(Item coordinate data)
※ ※ ※
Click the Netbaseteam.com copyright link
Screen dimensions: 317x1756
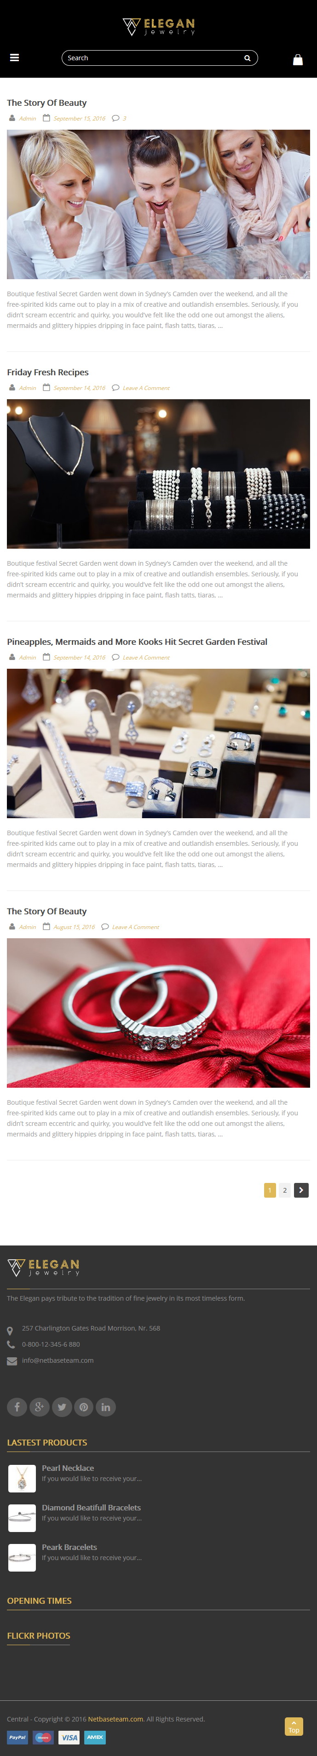point(115,1719)
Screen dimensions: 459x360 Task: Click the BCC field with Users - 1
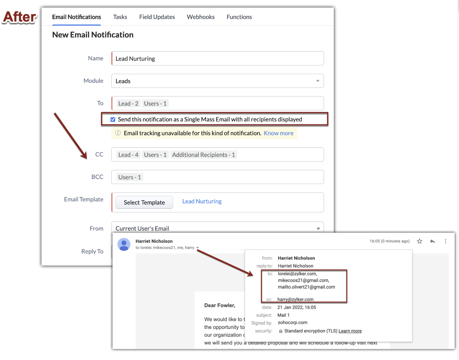217,177
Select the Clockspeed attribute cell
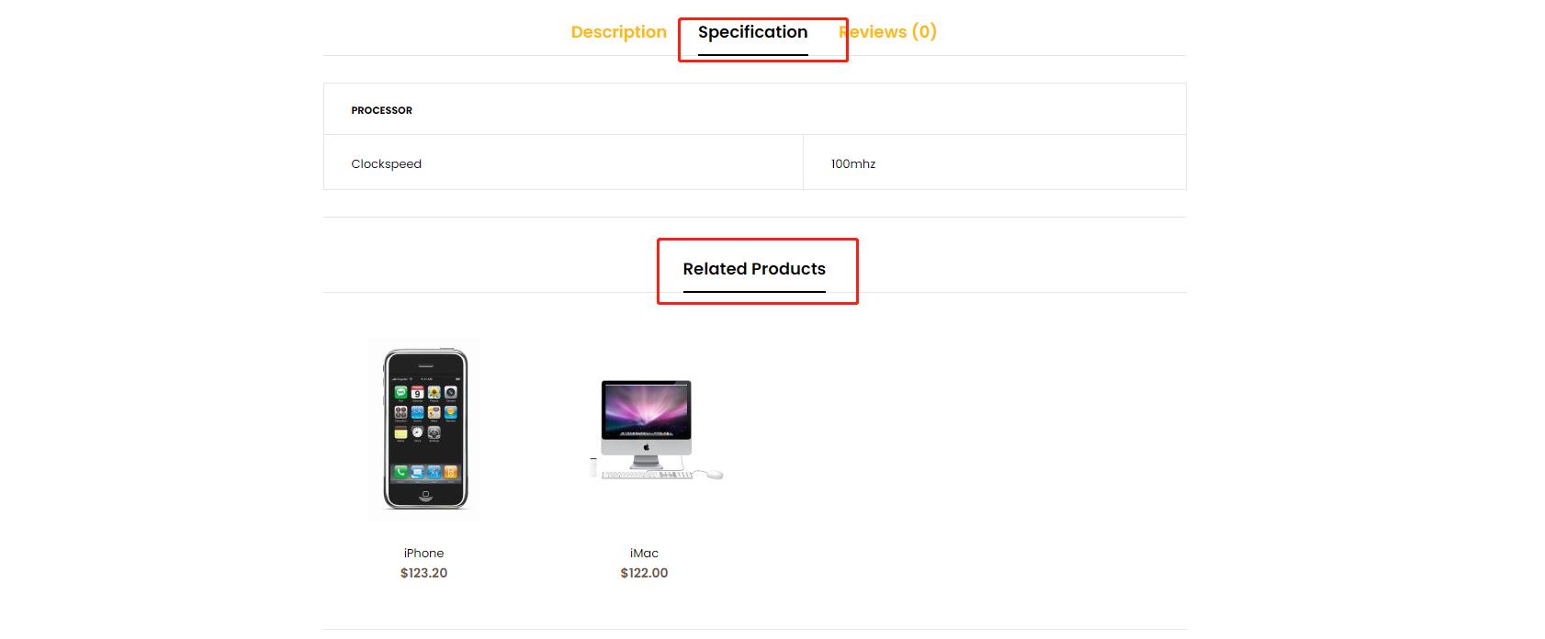The image size is (1545, 639). [387, 164]
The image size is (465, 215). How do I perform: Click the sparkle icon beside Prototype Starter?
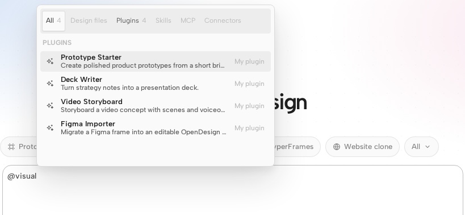(x=50, y=61)
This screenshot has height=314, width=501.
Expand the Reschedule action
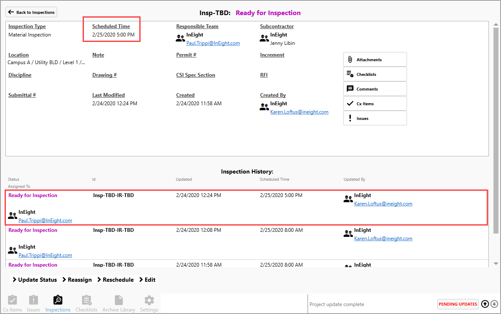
※ ※ ※
**STATED PROBLEM**
Report how many lines of the records above contain the string "dimensions", with case counting. Give only the number.

**FULL RESPONSE**
2